Nelle cellule procariote, il materiale genetico si trova in un'unica molecola circolare chiamata cromosoma. Nelle cellule eucariote il materiale genetico è organizzato in diversi cromosomi, che sono circondati dalla membrana nucleare.
Anche le dimensioni sono diverse: le cellule eucariote sono più grandi e contengono organuli, strutture circondate da membrana.
Cellula procariote
Cellula eucariote
cromosomi
presente (uno)
presenti (più di uno)
membrana cellulare
presente
presente
membrana nucleare
assente
presente
organuli
assenti
presenti
parete cellulare
presente
presente (piante e funghi)
Secondo le testimonianze fossili, i primi organismi somigliavano agli attuali procarioti. Ci sono diverse teorie sul passaggio dalla cellula procariote a quella eucariote.

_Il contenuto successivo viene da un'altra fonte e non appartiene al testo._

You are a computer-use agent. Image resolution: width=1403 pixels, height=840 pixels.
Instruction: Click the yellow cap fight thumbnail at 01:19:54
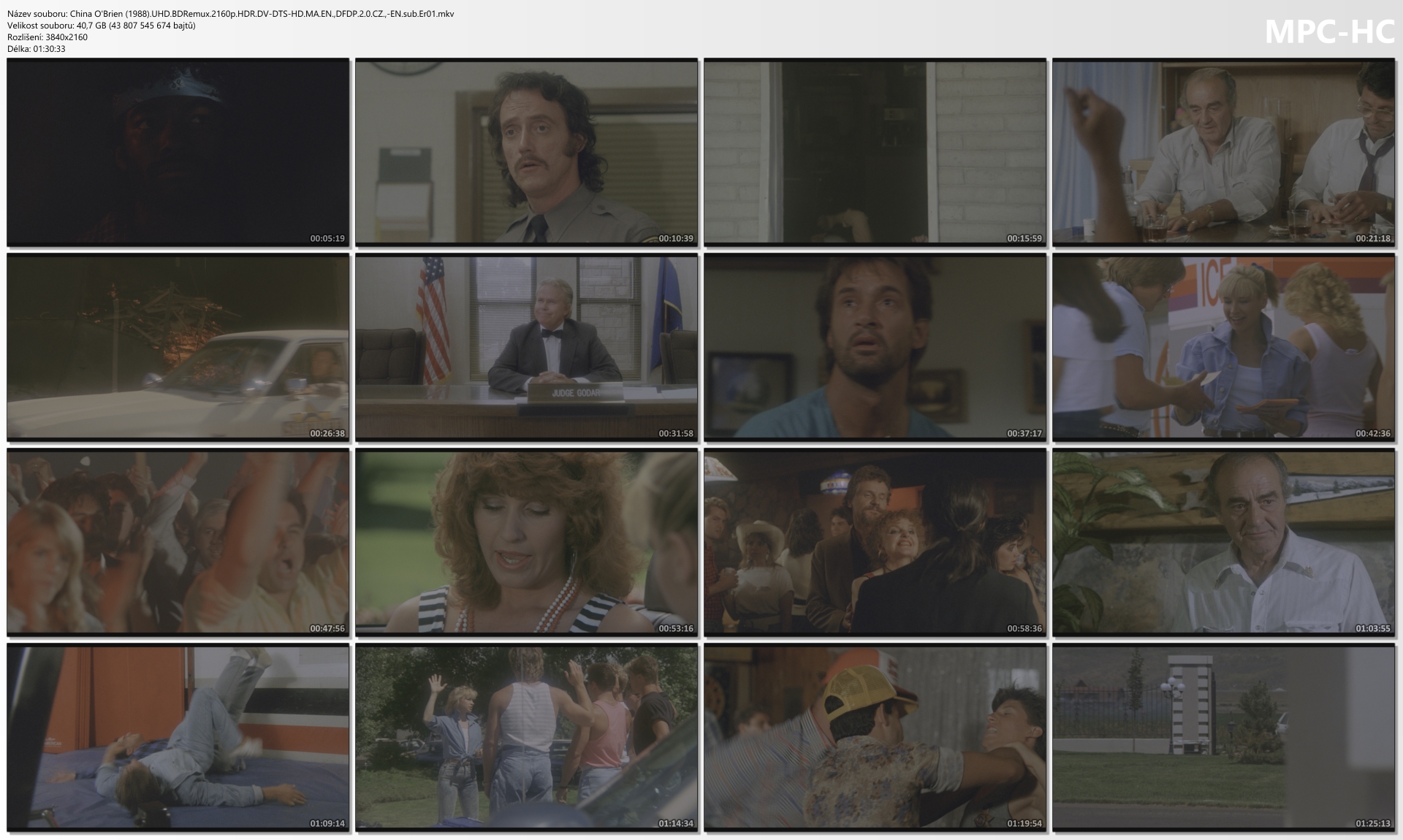click(x=875, y=737)
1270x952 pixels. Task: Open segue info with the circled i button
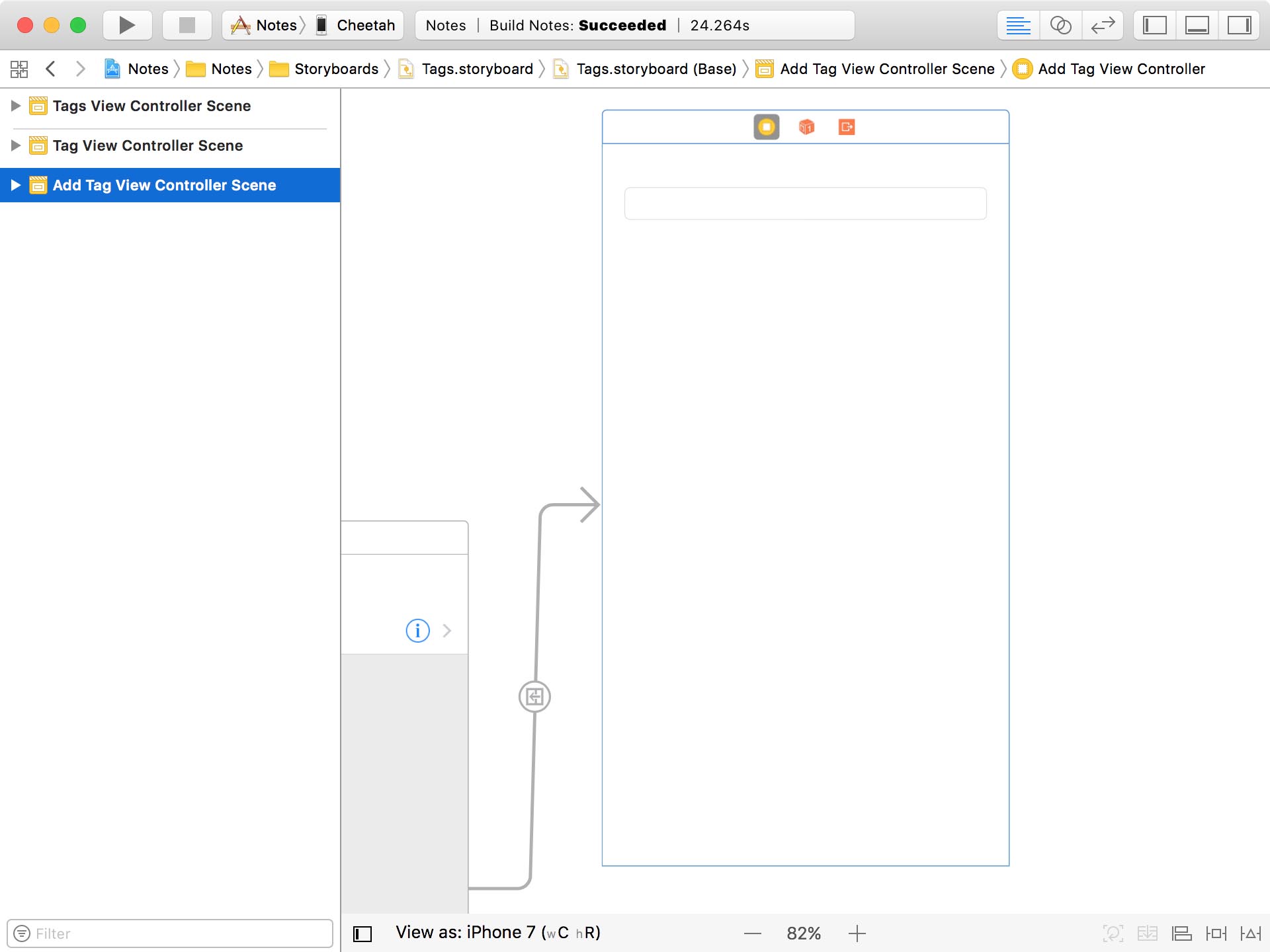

La più famosa è quella endosimbiontica formulata dalla genetista Lynn Margulis.
Secondo questa teoria, capitò che una cellula procariota inglobò una cellula procariota più piccola che poteva avere altre, nuove funzioni: la fotosintesi, ad esempio.
Le due cellule entrano così in simbiosi: la cellula più grande acquista una nuova funzione da quella più piccola; la cellula più piccola trova protezione in quella più grande.
Prove di questi movimenti sono la presenza dentro i clorpolasti di DNA e RNA, che sia i mitocondri, sia i cloroplasti si duplicano come cellule quando la cellula stessa si divide e la presenza di una doppia membrana nei cloroplasti.